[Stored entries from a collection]
☆ ☆ ☆

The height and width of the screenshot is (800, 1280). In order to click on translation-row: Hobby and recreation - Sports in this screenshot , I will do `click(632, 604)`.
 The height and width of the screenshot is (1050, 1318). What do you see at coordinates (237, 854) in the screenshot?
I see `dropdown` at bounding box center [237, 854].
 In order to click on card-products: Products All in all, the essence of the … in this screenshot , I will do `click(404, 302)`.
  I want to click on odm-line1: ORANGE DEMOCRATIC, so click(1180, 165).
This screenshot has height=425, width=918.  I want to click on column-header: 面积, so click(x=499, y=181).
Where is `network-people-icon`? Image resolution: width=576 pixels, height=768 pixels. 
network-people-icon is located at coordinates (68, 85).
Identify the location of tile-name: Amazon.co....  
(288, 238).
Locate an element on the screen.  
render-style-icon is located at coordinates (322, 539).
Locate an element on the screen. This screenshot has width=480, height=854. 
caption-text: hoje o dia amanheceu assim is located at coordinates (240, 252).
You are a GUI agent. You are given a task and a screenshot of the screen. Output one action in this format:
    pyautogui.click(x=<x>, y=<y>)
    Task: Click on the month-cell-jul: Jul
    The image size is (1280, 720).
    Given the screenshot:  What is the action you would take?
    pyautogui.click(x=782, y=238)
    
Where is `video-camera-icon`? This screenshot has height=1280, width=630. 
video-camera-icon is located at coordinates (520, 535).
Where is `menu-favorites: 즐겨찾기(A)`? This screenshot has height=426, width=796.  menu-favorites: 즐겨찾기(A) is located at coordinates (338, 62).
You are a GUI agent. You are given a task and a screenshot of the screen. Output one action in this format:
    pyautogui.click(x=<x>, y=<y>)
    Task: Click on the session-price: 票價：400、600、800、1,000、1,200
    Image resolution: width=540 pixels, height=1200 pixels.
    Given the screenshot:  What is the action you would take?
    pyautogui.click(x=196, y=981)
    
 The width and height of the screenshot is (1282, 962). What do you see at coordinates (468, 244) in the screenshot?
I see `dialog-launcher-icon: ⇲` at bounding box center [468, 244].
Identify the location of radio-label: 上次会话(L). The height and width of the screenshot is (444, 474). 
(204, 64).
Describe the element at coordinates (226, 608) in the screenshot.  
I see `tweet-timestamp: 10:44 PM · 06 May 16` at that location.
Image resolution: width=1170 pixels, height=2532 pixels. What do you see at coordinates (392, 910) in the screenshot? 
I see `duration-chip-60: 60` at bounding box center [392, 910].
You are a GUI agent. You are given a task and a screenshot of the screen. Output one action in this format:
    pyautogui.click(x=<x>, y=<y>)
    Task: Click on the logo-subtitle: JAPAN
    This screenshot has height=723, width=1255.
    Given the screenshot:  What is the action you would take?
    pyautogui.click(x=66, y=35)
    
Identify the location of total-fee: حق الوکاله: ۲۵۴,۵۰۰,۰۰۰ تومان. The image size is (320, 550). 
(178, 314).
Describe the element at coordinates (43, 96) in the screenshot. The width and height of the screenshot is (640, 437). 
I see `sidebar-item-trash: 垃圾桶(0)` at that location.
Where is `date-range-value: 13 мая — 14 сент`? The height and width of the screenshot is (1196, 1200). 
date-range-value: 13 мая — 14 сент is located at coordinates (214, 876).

☆ ☆ ☆

**INSTRUCTIONS TO FOLLOW:** Render all of the data above as a JSON list of strings, one string per line, with blank lines omitted.

**WRITTEN RESPONSE:**
[
  "The height and width of the screenshot is (800, 1280). In order to click on translation-row: Hobby and recreation - Sports in this screenshot , I will do `click(632, 604)`.",
  " The height and width of the screenshot is (1050, 1318). What do you see at coordinates (237, 854) in the screenshot?",
  "I see `dropdown` at bounding box center [237, 854].",
  " In order to click on card-products: Products All in all, the essence of the … in this screenshot , I will do `click(404, 302)`.",
  "  I want to click on odm-line1: ORANGE DEMOCRATIC, so click(1180, 165).",
  "This screenshot has height=425, width=918.  I want to click on column-header: 面积, so click(x=499, y=181).",
  "Where is `network-people-icon`? Image resolution: width=576 pixels, height=768 pixels. ",
  "network-people-icon is located at coordinates (68, 85).",
  "Identify the location of tile-name: Amazon.co....  ",
  "(288, 238).",
  "Locate an element on the screen.  ",
  "render-style-icon is located at coordinates (322, 539).",
  "Locate an element on the screen. This screenshot has width=480, height=854. ",
  "caption-text: hoje o dia amanheceu assim is located at coordinates (240, 252).",
  "You are a GUI agent. You are given a task and a screenshot of the screen. Output one action in this format:",
  "    pyautogui.click(x=<x>, y=<y>)",
  "    Task: Click on the month-cell-jul: Jul",
  "    The image size is (1280, 720).",
  "    Given the screenshot:  What is the action you would take?",
  "    pyautogui.click(x=782, y=238)",
  "Where is `video-camera-icon`? This screenshot has height=1280, width=630. ",
  "video-camera-icon is located at coordinates (520, 535).",
  "Where is `menu-favorites: 즐겨찾기(A)`? This screenshot has height=426, width=796.  menu-favorites: 즐겨찾기(A) is located at coordinates (338, 62).",
  "You are a GUI agent. You are given a task and a screenshot of the screen. Output one action in this format:",
  "    pyautogui.click(x=<x>, y=<y>)",
  "    Task: Click on the session-price: 票價：400、600、800、1,000、1,200",
  "    Image resolution: width=540 pixels, height=1200 pixels.",
  "    Given the screenshot:  What is the action you would take?",
  "    pyautogui.click(x=196, y=981)",
  " The width and height of the screenshot is (1282, 962). What do you see at coordinates (468, 244) in the screenshot?",
  "I see `dialog-launcher-icon: ⇲` at bounding box center [468, 244].",
  "Identify the location of radio-label: 上次会话(L). The height and width of the screenshot is (444, 474). ",
  "(204, 64).",
  "Describe the element at coordinates (226, 608) in the screenshot.  ",
  "I see `tweet-timestamp: 10:44 PM · 06 May 16` at that location.",
  "Image resolution: width=1170 pixels, height=2532 pixels. What do you see at coordinates (392, 910) in the screenshot? ",
  "I see `duration-chip-60: 60` at bounding box center [392, 910].",
  "You are a GUI agent. You are given a task and a screenshot of the screen. Output one action in this format:",
  "    pyautogui.click(x=<x>, y=<y>)",
  "    Task: Click on the logo-subtitle: JAPAN",
  "    This screenshot has height=723, width=1255.",
  "    Given the screenshot:  What is the action you would take?",
  "    pyautogui.click(x=66, y=35)",
  "Identify the location of total-fee: حق الوکاله: ۲۵۴,۵۰۰,۰۰۰ تومان. The image size is (320, 550). ",
  "(178, 314).",
  "Describe the element at coordinates (43, 96) in the screenshot. The width and height of the screenshot is (640, 437). ",
  "I see `sidebar-item-trash: 垃圾桶(0)` at that location.",
  "Where is `date-range-value: 13 мая — 14 сент`? The height and width of the screenshot is (1196, 1200). ",
  "date-range-value: 13 мая — 14 сент is located at coordinates (214, 876)."
]